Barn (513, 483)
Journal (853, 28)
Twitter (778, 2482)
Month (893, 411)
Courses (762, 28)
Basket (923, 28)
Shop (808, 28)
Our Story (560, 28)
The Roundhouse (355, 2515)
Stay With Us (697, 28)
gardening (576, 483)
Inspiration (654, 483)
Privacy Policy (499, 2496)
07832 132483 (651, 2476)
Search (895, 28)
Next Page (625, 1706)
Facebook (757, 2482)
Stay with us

## ASSIGNMENT
Output exactly what runs from the line with "Journal (853, 28)" to the final line above, both lines included, and nothing else.

## EXERCISE RESPONSE
Journal (853, 28)
Twitter (778, 2482)
Month (893, 411)
Courses (762, 28)
Basket (923, 28)
Shop (808, 28)
Our Story (560, 28)
The Roundhouse (355, 2515)
Stay With Us (697, 28)
gardening (576, 483)
Inspiration (654, 483)
Privacy Policy (499, 2496)
07832 132483 (651, 2476)
Search (895, 28)
Next Page (625, 1706)
Facebook (757, 2482)
Stay with us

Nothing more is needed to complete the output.